Doélévi-3
La maison de Grand-Papa
Après la traversée de la ville jusqu’au quartier Zongo, qui deviendra le lieu privilégié de toutes mes vacances pendant six ans, je découvris le «Carré». On appelle ainsi ces lieux de vie qui regroupent plusieurs habitations, plusieurs bâtiments accroupis autour d’une cour commune, et qui rassemblent plusieurs membres de la même famille. Ainsi, le carré de Grand-Papa accueillait les appartements de tonton Richard et de tantie Solange, encore étudiants. De la rue, le carré familial n’offrait au passant qu’un long mur ajouré de claustras beiges et de lourds massifs de bougainvillés. Dissuasive, une rangée de tessons colorés se dressait à son sommet. A son extrémité gauche, un portail de fer plein suggérait l’existence d’un garage, donc d’une voiture, donc d’une famille plus aisée que la moyenne. A l’autre bout, une centaine de mètres plus loin, un portail piéton identique. Une fois passé le petit portail, une courette de sable, en guise d’anti-chambre, accueillait le visiteur et lui offrait l’ombre et les fruits suaves du corossolier.
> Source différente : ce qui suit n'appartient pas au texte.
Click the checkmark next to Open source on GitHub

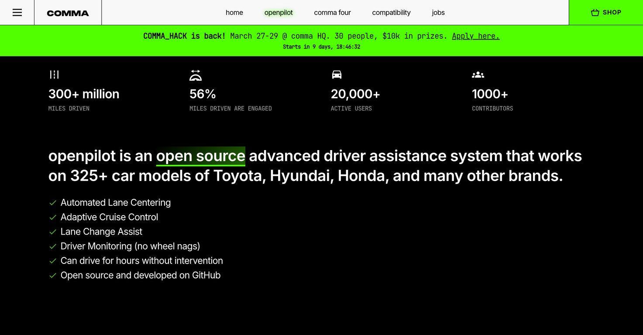53,275
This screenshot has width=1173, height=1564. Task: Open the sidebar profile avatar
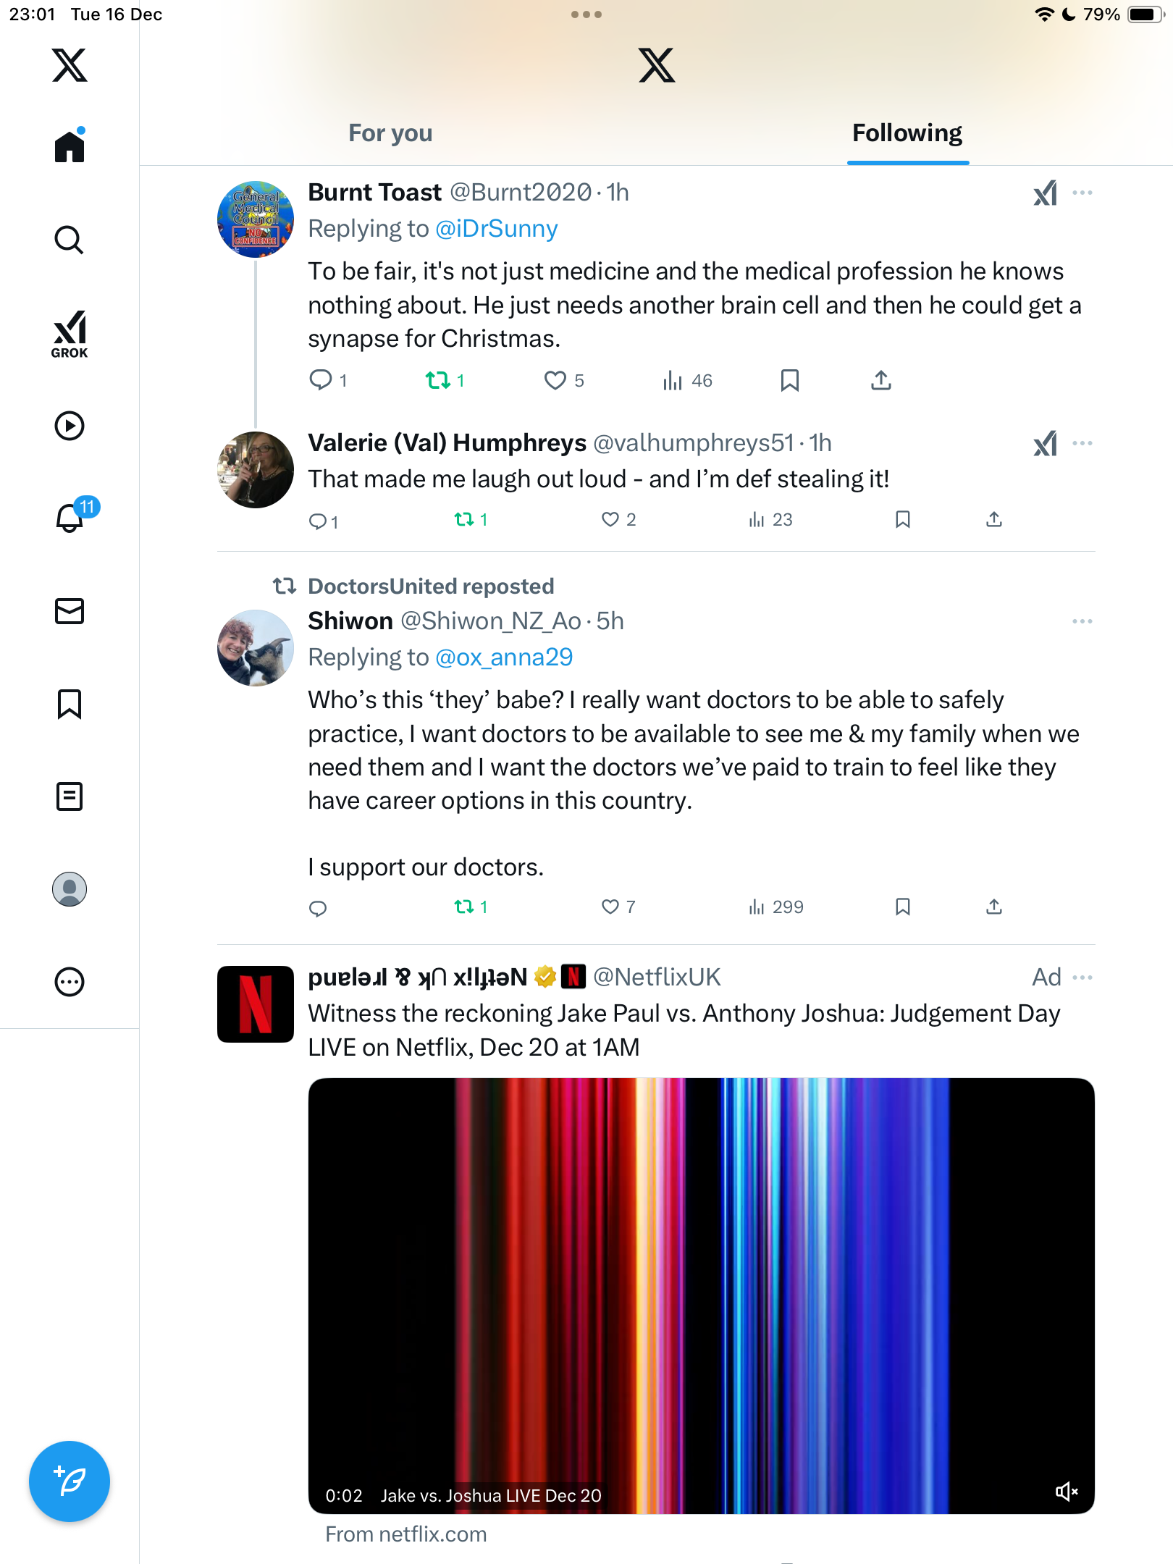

En face, une allée caressait sur sa droite un bâtiment bas, logements de mon oncle et ma tante ainsi que les pièces réservées à Grand-Maman et la salle à manger commune. Et sur la gauche, le crépi aveugle de la maison principale. Au bout du chemin, la grande cuisine, à demi abritée, ouvrait ses foyers au visiteur tandis que sur sa gauche s’étendait une deuxième cour de sable, la vraie, la grande. La cour de la grande maison, où s’épanouissaient manguiers greffés bas, citronniers et corossoliers. Et quelques poules et canards. Entourée d’hibiscus géants, de bougainvillés et d’agaves piquantes, la maison principale, avec ses persiennes mi-closes et ses hauts plafonds, était fraîche et solennelle comme une église. Là, c'était le salon, les pièces de Grand-Papa et les chambres d’amis. Je n’aimais guère cette grande maison d’apparat, la cuisine était le lieu de vie, mon préféré.
Le premier repas, nous l’avons pris tous ensemble dans la salle à manger, au rythme des visites de voisins qui passaient souhaiter la bienvenue, faire connaissance, se présenter, souvent accompagnés d’enfants timides et curieux. Ce repas devait être l’un des rares que nous prendrons tous ensemble, tonton et tantie présents, arrosé exceptionnellement de Fanta-orange et de Youki-citron tiède. Généralement, les jeunes préféraient dîner dehors avec des amis ou assis sur un petit tabouret dans le giron de la cuisine, avec leur mère et les deux domestiques, Simon et Mariama. Nous aussi, l’envie nous prendra souvent, à ma sœur et à moi, d’aller y prendre nos repas, y rire, y discuter. Au grand dam de Grand-Papa.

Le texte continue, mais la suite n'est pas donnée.